• **Consignes**:
[1] Modifiez le passage de la lettre au comte d'Argental qui va de « Mon cher ange, mon » jusqu'à « Mirepoix me persécutait. », en y remplaçant « colombier » par « pigeonnier ».
[2] Recopiez tel quel, dans les lignes fournies, tout ce qui va de la ligne contenant « This screenshot has height=819, width=1456. » jusqu'à celle contenant « click(675, 57) », ces deux lignes comprises.

• **Extrait de page**:
━━━━━━━━━━━━━━━━
2181. — À M. LE COMTE D’ARGENTAL.
À Berlin, le dernier de janvier.

Mon cher ange, mon cher ami, j’ai écrit à ma nièce que tout ce que je lui disais était pour vous, et je vous en dis autant pour elle. Ma santé est devenue bien déplorable. Je ne peux pas écrire longtemps. Je commencerai d’abord par vous dire qu’il faut absolument attendre un temps plus doux pour revenir au colombier[1]. J’ajouterai que je crains beaucoup de me trouver à Paris au milieu de toutes les tracasseries que vont causer vos éditions, d’essuyer les querelles des libraires, de compromettre les examinateurs des livres, d’essuyer les murmures des dévots, et d’être exposé aux Frérons, Il est impossible qu’un homme de lettres qui a pensé librement, et qui passe pour être heureux, ne soit pas persécuté en France. La fureur publique poursuit toujours un homme public qu’on n’a pu rendre infortuné. Je n’ai jamais éprouvé de faveur que quand l’ancien évêque de Mirepoix me persécutait.
━━━━━━━━━━━━━━━━
• **Lignes fournies**:
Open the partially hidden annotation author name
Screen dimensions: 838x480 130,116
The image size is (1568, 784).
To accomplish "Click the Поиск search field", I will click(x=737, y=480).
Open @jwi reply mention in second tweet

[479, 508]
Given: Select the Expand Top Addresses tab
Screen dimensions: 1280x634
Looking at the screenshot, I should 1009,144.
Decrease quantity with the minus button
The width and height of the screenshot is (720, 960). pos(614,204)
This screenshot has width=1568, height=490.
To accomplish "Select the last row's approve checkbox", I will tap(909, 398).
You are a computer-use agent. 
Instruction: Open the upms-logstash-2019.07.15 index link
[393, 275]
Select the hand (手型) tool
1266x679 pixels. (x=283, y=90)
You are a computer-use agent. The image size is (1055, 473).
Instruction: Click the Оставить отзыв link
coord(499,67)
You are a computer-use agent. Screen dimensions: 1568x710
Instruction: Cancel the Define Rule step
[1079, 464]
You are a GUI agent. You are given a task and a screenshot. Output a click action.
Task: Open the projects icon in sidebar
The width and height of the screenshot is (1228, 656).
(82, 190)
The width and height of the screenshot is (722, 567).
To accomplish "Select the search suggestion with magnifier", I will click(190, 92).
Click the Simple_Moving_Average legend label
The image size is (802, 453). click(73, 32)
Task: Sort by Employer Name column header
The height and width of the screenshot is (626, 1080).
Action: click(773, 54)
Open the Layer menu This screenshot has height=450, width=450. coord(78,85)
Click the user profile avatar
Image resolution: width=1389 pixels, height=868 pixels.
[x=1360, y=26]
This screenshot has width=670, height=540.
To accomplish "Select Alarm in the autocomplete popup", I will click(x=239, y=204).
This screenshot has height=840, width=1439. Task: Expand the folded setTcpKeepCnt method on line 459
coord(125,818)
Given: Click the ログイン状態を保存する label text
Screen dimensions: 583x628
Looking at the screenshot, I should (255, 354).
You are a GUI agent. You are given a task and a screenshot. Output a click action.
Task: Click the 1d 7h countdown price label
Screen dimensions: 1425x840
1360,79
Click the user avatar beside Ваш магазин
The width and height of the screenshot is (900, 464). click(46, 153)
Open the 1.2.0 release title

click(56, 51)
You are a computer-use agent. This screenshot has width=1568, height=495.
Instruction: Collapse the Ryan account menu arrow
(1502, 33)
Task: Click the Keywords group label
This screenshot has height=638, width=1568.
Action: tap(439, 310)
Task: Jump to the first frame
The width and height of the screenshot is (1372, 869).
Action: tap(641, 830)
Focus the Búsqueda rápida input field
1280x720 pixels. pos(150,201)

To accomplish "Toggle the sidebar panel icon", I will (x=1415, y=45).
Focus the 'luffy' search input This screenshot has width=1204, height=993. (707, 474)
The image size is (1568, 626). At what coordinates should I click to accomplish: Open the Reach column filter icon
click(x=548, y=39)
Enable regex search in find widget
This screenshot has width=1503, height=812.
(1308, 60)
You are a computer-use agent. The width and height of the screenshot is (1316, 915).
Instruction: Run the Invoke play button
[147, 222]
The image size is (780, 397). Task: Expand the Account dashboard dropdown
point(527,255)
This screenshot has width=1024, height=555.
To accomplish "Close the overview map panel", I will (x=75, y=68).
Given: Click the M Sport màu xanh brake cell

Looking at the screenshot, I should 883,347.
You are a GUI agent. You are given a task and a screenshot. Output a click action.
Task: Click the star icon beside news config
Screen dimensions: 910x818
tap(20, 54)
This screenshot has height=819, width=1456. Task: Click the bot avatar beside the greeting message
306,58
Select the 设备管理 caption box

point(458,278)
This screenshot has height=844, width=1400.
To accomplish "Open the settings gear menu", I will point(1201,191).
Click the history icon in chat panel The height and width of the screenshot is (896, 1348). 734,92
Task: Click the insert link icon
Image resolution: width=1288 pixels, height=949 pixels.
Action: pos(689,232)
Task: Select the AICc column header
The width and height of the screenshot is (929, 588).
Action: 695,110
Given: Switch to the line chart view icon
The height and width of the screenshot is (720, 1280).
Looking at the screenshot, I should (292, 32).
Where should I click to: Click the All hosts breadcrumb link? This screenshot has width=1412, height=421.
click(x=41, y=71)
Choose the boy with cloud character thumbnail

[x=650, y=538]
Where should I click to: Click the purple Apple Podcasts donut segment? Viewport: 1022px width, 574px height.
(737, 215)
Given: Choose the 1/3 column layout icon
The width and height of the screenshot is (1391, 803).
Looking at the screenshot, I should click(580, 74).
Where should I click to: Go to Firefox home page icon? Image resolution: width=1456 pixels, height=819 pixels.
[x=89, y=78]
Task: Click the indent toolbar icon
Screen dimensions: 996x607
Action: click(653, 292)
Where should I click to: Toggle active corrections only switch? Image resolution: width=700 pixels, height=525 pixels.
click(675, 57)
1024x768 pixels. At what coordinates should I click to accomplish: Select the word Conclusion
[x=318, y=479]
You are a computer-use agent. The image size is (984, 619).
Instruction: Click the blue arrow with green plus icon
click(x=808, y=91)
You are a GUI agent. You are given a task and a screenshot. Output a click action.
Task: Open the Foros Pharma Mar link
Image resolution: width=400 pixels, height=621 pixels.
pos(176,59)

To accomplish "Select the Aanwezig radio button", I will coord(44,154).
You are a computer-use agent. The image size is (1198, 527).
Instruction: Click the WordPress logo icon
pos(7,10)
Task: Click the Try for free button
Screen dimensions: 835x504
━━━━━━━━━━━━━━━━
• **Réponses complètes**:
[1]
Mon cher ange, mon cher ami, j’ai écrit à ma nièce que tout ce que je lui disais était pour vous, et je vous en dis autant pour elle. Ma santé est devenue bien déplorable. Je ne peux pas écrire longtemps. Je commencerai d’abord par vous dire qu’il faut absolument attendre un temps plus doux pour revenir au pigeonnier[1]. J’ajouterai que je crains beaucoup de me trouver à Paris au milieu de toutes les tracasseries que vont causer vos éditions, d’essuyer les querelles des libraires, de compromettre les examinateurs des livres, d’essuyer les murmures des dévots, et d’être exposé aux Frérons, Il est impossible qu’un homme de lettres qui a pensé librement, et qui passe pour être heureux, ne soit pas persécuté en France. La fureur publique poursuit toujours un homme public qu’on n’a pu rendre infortuné. Je n’ai jamais éprouvé de faveur que quand l’ancien évêque de Mirepoix me persécutait.

[2]
This screenshot has height=819, width=1456. Task: Click the bot avatar beside the greeting message
306,58
Select the 设备管理 caption box

point(458,278)
This screenshot has height=844, width=1400.
To accomplish "Open the settings gear menu", I will point(1201,191).
Click the history icon in chat panel The height and width of the screenshot is (896, 1348). 734,92
Task: Click the insert link icon
Image resolution: width=1288 pixels, height=949 pixels.
Action: pos(689,232)
Task: Select the AICc column header
The width and height of the screenshot is (929, 588).
Action: 695,110
Given: Switch to the line chart view icon
The height and width of the screenshot is (720, 1280).
Looking at the screenshot, I should (292, 32).
Where should I click to: Click the All hosts breadcrumb link? This screenshot has width=1412, height=421.
click(x=41, y=71)
Choose the boy with cloud character thumbnail

[x=650, y=538]
Where should I click to: Click the purple Apple Podcasts donut segment? Viewport: 1022px width, 574px height.
(737, 215)
Given: Choose the 1/3 column layout icon
The width and height of the screenshot is (1391, 803).
Looking at the screenshot, I should click(580, 74).
Where should I click to: Go to Firefox home page icon? Image resolution: width=1456 pixels, height=819 pixels.
[x=89, y=78]
Task: Click the indent toolbar icon
Screen dimensions: 996x607
Action: click(653, 292)
Where should I click to: Toggle active corrections only switch? Image resolution: width=700 pixels, height=525 pixels.
click(675, 57)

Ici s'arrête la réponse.